Brise-lames

jetée destinée à protéger un port

Un brise-lames est un ouvrage littoral orienté parallèlement au trait de côte, mais non rattaché à celui-ci contrairement à la digue côtière et au perré. Établi devant un port, une zone aménagée, une plage ou un littoral vulnérable à l'érosion, ce dispositif est conçu pour absorber et dissiper l'énergie de la houle et des vagues, et diminuer l'agitation du plan d'eau à la côte[2].

Les 3 000 chênes têtards difformes arrachés aux talus des champs bretons sont implantés sur la plage du sillon à Saint-Malo depuis la fin du XVIIe siècle, après une tempête qui avait endommagé les remparts[1]. Ils sont utilisés comme brise-lames placés longitudinalement pour atténuer l'impact des vagues et comme épis placés transversalement pour freiner les sédiments véhiculés par la dérive littorale.
Les principales fonctions d'une digue portuaire sont l'accostage et la protection contre les vagues.

****************

D'après l'extrait sur les brise-lames, combien de chênes têtards sont implantés sur la plage du Sillon à Saint-Malo ?

Relevés de localisation de mots et d'éléments:
****************

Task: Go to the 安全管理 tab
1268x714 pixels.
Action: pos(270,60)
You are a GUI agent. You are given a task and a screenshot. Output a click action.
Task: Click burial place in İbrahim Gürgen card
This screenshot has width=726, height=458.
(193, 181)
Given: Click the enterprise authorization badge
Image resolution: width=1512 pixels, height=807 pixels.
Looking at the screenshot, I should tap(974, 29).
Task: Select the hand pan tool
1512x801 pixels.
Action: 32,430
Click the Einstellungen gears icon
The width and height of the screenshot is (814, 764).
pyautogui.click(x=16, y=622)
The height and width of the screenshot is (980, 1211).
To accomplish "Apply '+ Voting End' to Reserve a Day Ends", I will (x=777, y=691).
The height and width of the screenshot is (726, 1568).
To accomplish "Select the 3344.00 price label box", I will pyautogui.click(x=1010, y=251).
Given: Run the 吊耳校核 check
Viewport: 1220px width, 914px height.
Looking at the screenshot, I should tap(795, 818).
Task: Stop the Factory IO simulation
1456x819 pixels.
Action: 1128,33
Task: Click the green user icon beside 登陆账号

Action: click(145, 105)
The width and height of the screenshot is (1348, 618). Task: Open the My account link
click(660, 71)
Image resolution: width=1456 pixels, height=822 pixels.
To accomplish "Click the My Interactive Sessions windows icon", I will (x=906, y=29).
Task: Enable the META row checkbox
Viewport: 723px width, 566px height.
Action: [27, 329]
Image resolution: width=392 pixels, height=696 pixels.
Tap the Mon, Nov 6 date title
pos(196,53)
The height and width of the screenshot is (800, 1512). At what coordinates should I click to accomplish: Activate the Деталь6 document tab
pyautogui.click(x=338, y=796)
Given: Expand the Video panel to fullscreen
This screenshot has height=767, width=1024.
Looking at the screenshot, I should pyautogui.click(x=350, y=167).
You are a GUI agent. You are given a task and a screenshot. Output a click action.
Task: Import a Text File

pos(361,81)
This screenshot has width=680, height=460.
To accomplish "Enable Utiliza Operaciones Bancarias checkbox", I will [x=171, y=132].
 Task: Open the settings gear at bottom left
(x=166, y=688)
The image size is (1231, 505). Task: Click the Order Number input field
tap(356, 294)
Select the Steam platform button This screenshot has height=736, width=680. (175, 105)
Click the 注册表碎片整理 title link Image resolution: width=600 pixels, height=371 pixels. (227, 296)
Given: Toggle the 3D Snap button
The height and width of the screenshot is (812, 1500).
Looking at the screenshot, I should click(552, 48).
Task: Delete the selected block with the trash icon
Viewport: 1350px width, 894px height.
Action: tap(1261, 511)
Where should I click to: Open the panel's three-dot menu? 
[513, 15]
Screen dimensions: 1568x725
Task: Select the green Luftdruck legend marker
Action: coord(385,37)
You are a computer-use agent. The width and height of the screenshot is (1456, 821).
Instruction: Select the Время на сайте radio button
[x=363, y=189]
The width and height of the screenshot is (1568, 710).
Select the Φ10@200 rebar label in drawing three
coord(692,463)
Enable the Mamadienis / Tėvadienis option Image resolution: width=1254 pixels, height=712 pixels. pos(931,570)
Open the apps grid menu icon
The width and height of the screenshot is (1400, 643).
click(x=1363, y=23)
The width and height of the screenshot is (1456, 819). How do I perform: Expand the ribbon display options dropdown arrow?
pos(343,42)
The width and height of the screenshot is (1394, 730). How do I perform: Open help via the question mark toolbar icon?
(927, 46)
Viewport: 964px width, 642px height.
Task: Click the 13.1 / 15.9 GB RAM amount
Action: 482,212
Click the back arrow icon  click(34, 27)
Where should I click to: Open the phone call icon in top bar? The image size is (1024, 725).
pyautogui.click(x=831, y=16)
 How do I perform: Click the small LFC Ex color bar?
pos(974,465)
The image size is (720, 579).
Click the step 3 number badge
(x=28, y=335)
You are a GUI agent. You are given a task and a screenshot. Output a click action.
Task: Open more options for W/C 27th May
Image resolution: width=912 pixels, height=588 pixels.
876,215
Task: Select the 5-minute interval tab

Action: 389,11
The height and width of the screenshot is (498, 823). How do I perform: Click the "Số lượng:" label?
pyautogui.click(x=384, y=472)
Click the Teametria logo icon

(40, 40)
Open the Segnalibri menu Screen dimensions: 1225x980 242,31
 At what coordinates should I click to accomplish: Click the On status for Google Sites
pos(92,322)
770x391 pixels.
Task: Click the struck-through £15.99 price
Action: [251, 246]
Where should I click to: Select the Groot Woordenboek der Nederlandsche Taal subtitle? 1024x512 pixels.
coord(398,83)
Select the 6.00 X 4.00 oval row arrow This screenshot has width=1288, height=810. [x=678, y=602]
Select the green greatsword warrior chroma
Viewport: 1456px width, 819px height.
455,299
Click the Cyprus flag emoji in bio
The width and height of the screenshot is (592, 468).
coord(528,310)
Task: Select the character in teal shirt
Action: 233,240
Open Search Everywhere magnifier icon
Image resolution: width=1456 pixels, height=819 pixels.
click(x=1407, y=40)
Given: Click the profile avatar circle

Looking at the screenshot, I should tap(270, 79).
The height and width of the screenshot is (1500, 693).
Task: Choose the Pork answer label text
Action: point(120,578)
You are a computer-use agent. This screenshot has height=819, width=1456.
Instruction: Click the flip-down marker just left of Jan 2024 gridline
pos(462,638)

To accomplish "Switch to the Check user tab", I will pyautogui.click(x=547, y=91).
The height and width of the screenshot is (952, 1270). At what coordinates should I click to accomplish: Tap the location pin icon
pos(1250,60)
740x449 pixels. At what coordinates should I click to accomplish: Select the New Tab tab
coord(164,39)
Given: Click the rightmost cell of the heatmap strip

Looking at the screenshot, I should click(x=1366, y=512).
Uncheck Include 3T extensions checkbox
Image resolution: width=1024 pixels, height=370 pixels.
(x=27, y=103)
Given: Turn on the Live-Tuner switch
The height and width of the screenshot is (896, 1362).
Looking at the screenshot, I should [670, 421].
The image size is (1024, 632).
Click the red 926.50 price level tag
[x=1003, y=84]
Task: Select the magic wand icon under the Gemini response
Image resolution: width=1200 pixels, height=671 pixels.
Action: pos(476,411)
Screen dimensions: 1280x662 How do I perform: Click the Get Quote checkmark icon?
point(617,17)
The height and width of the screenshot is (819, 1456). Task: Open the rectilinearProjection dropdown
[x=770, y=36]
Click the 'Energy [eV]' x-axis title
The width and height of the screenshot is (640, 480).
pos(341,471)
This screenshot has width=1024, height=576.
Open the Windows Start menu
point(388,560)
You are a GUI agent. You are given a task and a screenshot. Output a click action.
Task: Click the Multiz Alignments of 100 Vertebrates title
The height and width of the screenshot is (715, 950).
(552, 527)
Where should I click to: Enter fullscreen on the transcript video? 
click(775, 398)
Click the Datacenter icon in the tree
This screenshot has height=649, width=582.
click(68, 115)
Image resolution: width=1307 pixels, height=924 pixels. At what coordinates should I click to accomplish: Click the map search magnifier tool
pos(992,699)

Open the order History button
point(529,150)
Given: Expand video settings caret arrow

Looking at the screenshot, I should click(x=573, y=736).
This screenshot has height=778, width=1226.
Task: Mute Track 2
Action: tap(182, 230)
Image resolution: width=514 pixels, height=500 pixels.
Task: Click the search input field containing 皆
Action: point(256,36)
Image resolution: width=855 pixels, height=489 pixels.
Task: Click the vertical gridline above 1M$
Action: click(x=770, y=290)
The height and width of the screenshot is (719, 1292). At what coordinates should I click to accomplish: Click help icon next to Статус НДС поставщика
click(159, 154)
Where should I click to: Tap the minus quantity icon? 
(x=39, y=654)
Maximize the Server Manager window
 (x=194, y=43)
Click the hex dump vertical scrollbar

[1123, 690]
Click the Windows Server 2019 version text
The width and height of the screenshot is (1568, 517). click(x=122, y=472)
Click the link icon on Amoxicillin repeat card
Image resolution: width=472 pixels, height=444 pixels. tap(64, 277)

****************

> [Tâche réalisée]:
Il y en a 3 000.